'.jes File Extension' Ransomware

The '.jes File Extension' Ransomware is a ransomware Trojan that belongs to a large family of ransomware Trojans that have stemmed from a threat known as Jigsaw, which was initially branded after the Saw movie franchise. The '.jes File Extension' Ransomware was first observed on March 6, 2018, and seems to target computer users in Spanish speaking regions. The '.jes File Extension' Ransomware is being distributed through corrupted spam email messages that impersonate companies commonly associated with the geographical regions targeted by the '.jes File Extension' Ransomware attack. As far as the '.jes File Extension' Ransomware is a threat itself, there is very little to differentiate the '.jes File Extension' Ransomware from other encryption ransomware Trojans that use a similar attack. At its core, the '.jes File Extension' Ransomware is designed to encrypt victim's files, making them inaccessible, and then demanding a ransom payment from the victim to, supposedly, restore access to the affected files.

Symptoms of a '.jes File Extension' Ransomware Attack

The '.jes File Extension' Ransomware will use a strong encryption algorithm to make the victim's files inaccessible and then will mark files encrypted by the attack with the file extension '.jes' to make it clear which files will no longer be accessible on the infected computer. The following are examples of the files that may be targeted by ransomware attacks like the '.jes File Extension' Ransomware:

.3dm, .3g2, .3gp, .7zip, .aaf, .accdb, .aep, .aepx, .aet, .ai, .aif, .as, .as3, .asf, .asp, .asx, .avi, .bmp, .c, .class, .cpp, .cs, .csv, .dat, .db, .dbf, .doc, .docb, .docm, .docx, .dot, .dotm, .dotx, .dwg, .dxf, .efx, .eps, .fla, .flv, .gif, .h, .idml, .iff, .indb, .indd, .indl, .indt, .inx, .jar, .java, .jpeg, .jpg, .js, .m3u, .m3u8, .m4u, .max, .mdb, .mid, .mkv, .mov, .mp3, .mp4, .mpa, .mpeg, .mpg, .msg, .pdb, .pdf, .php, .plb, .pmd, .png, .pot, .potm, .potx, .ppam, .ppj, .pps, .ppsm, .ppsx, .ppt, .pptm, .pptx, .prel, .prproj, .ps, .psd, .py, .ra, .rar, .raw, .rb, .rtf, .sdf, .sdf, .ses, .sldm, .sldx, .sql, .svg, .swf, .tif, .txt, .vcf, .vob, .wav, .wma, .wmv, .wpd, .wps, .xla, .xlam, .xll, .xlm, .xls, .xlsb, .xlsm, .xlsx, .xlt, .xltm, .xltx, .xlw, .xml, .xqx, .xqx, .zip.

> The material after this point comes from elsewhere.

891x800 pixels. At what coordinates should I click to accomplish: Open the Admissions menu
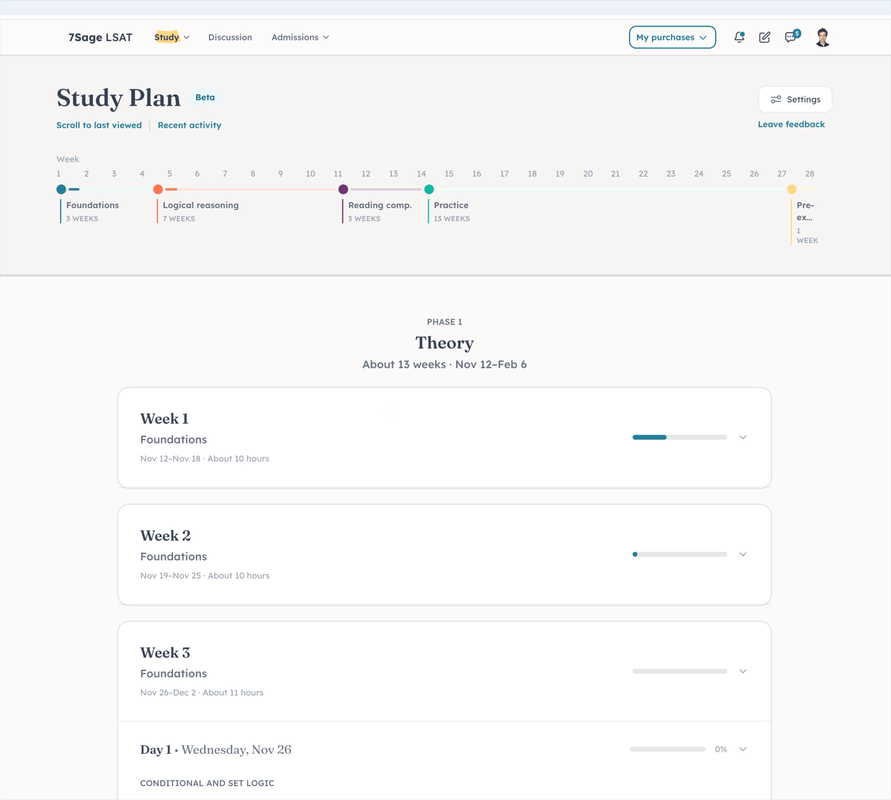coord(300,37)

The '.jes File Extension' Ransomware will deliver a ransom notification written in Spanish entirely once the victim's files have been encrypted. This file uses a threatening tone, claiming that the victim's files will be deleted exponentially until the victim contacts the people behind the attack. The following is the '.jes File Extension' Ransomware ransom note:

'Hola Cycsas, este es un Ransomware REAL que ha sido modificado para fines explicativos...
Entonces comienza el mensaje que normalmente deberia ser reproducio:
Your personal files are being deleted Your photos, videos, documents, etc...
However I've already encrypted your personal files so you cannot access them.
Every hour I select some of them to delete permanently,
therefore I won't be able to access them either.
Are you familiar with the concept of exponential growth? Let me help you out.
It starts out slowly then increases rapidly.
During the first 24 hour you will only lose few files,
the second day a few hundred, the third day a few thousand, and so on.
If you turn off your computer and try to close me, when I start next time
you will get 1000 files deleted as a punishment.
Yes, you will get 1000 files deleted as a punishment.
Yes you will want me to start next time, since I am the only one that
is capable to decrypt your personal data for you.
Now let's start and enjoy out little challenger together'

Dealing with the '.jes File Extension' Ransomware

The '.jes File Extension' Ransomware uses imagery associated with the Lovecraft universe in its ransom note. Fortunately, the threats from the Jigsaw family have been cracked, and decryptors are available for other variants in this family. PC security researchers advise computer users to attempt to use these decryption programs to recover access to the files compromised by the '.jes File Extension' Ransomware attack after using an updated security program to remove the Trojan itself.